Required task:
Could you repeat the items from the line with "Describe the element at coordinates (698, 287)" through the end of the items, swapping "screenshot" for "image" and leaving everything else unchanged?

Records:

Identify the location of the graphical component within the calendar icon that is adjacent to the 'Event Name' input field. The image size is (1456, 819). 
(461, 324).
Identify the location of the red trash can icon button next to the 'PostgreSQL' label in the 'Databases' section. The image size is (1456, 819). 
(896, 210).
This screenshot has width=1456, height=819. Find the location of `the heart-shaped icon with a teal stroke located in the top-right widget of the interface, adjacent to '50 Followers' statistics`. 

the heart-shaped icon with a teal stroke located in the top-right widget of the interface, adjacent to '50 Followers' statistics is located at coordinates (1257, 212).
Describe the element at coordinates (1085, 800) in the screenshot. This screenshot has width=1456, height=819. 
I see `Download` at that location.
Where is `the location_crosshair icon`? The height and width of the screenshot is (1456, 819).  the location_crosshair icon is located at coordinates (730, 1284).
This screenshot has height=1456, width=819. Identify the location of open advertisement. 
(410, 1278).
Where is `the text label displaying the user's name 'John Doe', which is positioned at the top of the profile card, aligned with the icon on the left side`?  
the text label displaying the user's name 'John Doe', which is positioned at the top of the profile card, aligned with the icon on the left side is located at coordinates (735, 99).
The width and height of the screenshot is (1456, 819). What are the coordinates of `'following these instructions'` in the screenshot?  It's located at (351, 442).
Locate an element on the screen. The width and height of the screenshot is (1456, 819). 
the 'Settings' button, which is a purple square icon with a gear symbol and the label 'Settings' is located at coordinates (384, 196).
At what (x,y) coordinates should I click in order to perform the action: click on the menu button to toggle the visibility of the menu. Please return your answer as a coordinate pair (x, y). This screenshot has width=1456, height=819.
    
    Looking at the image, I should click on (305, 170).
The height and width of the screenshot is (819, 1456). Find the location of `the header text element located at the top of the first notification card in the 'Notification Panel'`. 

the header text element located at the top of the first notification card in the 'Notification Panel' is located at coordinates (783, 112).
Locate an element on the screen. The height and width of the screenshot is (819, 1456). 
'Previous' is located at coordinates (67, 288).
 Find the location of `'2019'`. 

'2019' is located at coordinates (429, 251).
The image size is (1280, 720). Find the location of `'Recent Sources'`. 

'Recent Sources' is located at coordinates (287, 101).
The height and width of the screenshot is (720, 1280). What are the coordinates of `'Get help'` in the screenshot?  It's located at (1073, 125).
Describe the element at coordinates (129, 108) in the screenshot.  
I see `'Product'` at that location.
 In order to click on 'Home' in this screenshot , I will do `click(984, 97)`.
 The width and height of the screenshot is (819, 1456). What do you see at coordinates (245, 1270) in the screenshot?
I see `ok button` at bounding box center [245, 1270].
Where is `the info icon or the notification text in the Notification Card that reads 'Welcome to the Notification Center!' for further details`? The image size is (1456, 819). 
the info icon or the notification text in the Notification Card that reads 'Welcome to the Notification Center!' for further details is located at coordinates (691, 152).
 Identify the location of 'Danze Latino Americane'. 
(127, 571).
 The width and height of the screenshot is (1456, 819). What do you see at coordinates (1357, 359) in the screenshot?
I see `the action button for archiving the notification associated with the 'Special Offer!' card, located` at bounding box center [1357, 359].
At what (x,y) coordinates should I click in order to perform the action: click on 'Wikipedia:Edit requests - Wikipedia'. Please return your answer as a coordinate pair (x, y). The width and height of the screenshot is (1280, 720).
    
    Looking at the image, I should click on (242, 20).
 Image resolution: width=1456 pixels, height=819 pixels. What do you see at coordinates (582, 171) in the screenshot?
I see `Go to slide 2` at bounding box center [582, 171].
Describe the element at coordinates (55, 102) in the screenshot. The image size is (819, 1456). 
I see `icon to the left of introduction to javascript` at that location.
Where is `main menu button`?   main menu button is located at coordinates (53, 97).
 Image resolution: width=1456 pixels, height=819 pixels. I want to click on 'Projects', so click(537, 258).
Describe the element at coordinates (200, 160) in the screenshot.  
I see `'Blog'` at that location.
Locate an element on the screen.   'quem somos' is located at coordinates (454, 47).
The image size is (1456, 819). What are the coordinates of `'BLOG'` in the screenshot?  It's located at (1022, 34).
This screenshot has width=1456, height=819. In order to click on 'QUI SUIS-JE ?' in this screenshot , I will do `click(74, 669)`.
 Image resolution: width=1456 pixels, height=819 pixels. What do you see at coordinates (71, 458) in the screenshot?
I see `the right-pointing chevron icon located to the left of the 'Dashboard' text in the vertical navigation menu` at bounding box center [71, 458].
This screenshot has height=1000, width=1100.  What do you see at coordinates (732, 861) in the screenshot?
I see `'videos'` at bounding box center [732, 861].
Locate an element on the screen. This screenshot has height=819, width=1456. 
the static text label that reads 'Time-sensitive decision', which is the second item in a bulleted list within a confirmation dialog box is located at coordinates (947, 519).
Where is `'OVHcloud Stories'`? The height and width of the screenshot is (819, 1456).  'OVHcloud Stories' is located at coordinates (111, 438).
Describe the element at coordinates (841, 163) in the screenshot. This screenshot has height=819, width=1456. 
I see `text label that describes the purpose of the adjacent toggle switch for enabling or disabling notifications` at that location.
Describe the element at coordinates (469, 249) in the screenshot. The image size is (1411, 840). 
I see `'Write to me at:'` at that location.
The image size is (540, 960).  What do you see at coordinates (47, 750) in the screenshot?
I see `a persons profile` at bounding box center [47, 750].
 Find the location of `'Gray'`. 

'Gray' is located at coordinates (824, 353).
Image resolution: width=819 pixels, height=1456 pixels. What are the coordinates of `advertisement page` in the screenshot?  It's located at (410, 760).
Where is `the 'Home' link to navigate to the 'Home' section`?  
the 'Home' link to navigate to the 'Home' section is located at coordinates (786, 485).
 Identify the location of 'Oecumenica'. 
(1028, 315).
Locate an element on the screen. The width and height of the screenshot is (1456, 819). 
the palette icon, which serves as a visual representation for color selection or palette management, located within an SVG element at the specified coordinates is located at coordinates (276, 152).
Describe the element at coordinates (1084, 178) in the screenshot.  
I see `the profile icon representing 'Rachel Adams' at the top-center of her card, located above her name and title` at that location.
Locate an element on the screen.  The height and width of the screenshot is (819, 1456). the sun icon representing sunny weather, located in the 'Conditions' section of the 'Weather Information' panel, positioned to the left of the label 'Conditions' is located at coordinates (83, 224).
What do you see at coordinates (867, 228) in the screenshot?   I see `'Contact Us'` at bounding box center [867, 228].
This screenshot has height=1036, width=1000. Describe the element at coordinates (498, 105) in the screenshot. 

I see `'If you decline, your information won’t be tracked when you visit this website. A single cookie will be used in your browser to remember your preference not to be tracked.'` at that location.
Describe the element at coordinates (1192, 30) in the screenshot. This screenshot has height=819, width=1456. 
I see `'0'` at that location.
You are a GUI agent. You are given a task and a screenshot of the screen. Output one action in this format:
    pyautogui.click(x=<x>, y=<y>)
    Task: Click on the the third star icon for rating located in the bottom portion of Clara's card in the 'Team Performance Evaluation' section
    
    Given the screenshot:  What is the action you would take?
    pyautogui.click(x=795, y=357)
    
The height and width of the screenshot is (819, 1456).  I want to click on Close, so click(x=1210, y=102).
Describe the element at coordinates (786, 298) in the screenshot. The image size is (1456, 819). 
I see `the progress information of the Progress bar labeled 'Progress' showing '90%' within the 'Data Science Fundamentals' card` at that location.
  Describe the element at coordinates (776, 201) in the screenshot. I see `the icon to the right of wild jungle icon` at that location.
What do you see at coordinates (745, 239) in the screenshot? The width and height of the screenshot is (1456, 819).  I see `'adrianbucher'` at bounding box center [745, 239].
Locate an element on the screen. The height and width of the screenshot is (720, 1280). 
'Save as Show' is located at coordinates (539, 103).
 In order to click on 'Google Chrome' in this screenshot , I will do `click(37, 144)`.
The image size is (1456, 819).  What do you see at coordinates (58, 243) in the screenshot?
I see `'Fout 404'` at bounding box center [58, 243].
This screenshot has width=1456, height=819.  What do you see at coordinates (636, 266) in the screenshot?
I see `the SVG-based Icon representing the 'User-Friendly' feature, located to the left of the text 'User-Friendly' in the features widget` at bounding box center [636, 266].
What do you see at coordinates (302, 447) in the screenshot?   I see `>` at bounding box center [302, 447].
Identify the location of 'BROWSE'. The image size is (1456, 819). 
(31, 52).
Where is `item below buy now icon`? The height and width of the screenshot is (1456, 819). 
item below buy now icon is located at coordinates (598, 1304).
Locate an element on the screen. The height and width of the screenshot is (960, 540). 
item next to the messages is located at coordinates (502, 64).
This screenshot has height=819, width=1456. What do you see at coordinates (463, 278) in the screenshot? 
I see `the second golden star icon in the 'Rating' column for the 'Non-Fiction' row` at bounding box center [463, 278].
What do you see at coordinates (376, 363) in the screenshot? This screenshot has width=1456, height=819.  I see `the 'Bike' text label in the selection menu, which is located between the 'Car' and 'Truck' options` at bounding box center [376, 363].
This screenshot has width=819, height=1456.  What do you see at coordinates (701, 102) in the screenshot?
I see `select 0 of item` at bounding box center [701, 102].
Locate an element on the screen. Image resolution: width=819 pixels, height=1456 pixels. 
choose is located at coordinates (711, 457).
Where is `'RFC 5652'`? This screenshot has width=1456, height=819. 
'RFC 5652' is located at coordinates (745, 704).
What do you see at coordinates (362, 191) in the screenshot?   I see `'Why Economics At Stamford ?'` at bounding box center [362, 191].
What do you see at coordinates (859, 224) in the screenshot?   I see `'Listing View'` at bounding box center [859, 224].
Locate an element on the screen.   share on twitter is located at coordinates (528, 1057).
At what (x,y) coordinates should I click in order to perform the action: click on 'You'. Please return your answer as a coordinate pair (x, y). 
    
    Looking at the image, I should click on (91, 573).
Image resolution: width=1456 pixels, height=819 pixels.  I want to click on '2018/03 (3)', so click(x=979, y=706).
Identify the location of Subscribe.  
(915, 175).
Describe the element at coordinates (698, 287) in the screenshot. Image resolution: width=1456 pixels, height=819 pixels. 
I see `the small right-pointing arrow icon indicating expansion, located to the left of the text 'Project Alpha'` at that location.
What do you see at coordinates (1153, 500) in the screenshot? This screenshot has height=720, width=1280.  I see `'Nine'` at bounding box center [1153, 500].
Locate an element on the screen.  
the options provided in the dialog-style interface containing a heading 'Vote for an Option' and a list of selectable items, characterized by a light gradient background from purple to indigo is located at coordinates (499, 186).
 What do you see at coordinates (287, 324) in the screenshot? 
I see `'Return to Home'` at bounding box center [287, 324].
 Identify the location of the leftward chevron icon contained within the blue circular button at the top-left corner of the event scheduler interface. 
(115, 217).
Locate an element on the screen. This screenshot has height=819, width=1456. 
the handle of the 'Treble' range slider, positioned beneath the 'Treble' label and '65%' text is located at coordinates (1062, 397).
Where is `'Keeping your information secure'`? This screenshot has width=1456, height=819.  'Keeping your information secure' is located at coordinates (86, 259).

Finished task:
Describe the element at coordinates (698, 287) in the image. Image resolution: width=1456 pixels, height=819 pixels. 
I see `the small right-pointing arrow icon indicating expansion, located to the left of the text 'Project Alpha'` at that location.
What do you see at coordinates (1153, 500) in the image? This image has height=720, width=1280.  I see `'Nine'` at bounding box center [1153, 500].
Locate an element on the screen.  
the options provided in the dialog-style interface containing a heading 'Vote for an Option' and a list of selectable items, characterized by a light gradient background from purple to indigo is located at coordinates (499, 186).
 What do you see at coordinates (287, 324) in the image? 
I see `'Return to Home'` at bounding box center [287, 324].
 Identify the location of the leftward chevron icon contained within the blue circular button at the top-left corner of the event scheduler interface. 
(115, 217).
Locate an element on the screen. This image has height=819, width=1456. 
the handle of the 'Treble' range slider, positioned beneath the 'Treble' label and '65%' text is located at coordinates (1062, 397).
Where is `'Keeping your information secure'`? This image has width=1456, height=819.  'Keeping your information secure' is located at coordinates (86, 259).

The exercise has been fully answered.